The Kirkpatrick/Phillips pyramid identifies five dimensions that form a sequence:
- What is the value created for my company? Does it justify the investment made in training? – ROI
- What impact does the training have on my results? – Results
- Do I apply the training in real situations at work? – Behavior
- Did I learn something? – Learning
- Am I satisfied with the training? Did I enjoy it? Was it interesting? – Reaction
According to Kirkpatrick, each dimension of the pyramid has an effect on the one above: it impacts the one above, but doesn’t necessarily trigger it. Taken as a whole, these dimensions make it possible to create a “chain of proof” (Pottiez, 2013) that demonstrates the impact of the training on the entire organization (the different stakeholders):
|If I find my training satisfying, I’ll be able to remember it more effectively…

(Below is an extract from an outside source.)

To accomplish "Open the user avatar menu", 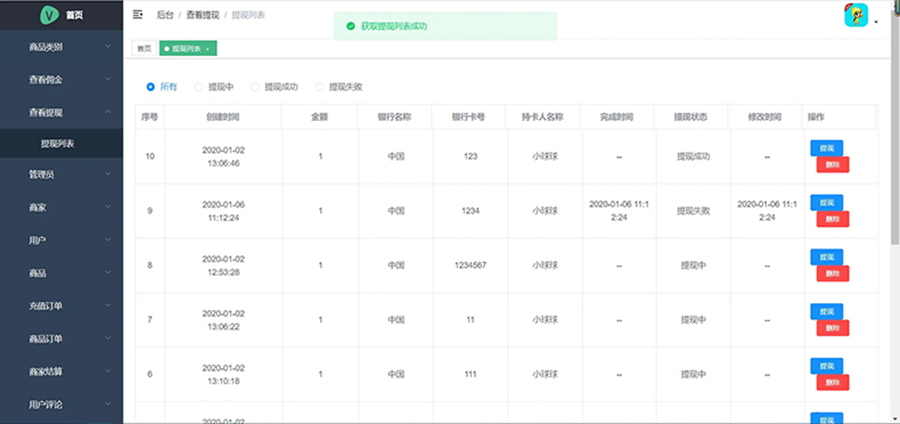I will [x=856, y=15].
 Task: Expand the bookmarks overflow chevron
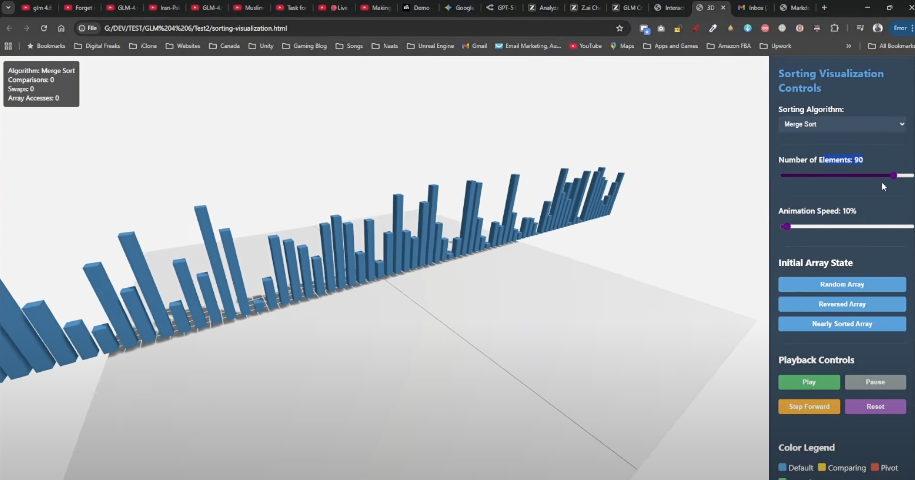(x=849, y=46)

If I remember the content, I’ll be more likely to apply it to my job …
If I have opportunities to apply the training, it will be more likely to impact my results…
And if my results improve, this will likely create value for my company.
|Run by the trainer / Developed by a designer
Checked by the Training Department
Supported by the Line Manager / Monitored by HR
Assessed by the Board of Directors
It looks pretty easy when presented like this, but in fact while 90% of companies assess satisfaction, only 2% assess ROI (Wargnier). There are several reasons for this, one of them being that many benefits are intangible.
Can we put a figure on everything?
According to Phillips (2012), intangibles are benefits that cannot be given a monetary value. How much is my sense of wellbeing at work worth? How much do my leadership skills bring to the company? These benefits are sometimes a direct outcome of training. Training on stress or priority management can have major benefits and significantly enhance the wellbeing of a staff member. But how can we measure the impact this will have on their relationships with others or their ability to delegate, or how it will reduce stress in the long term?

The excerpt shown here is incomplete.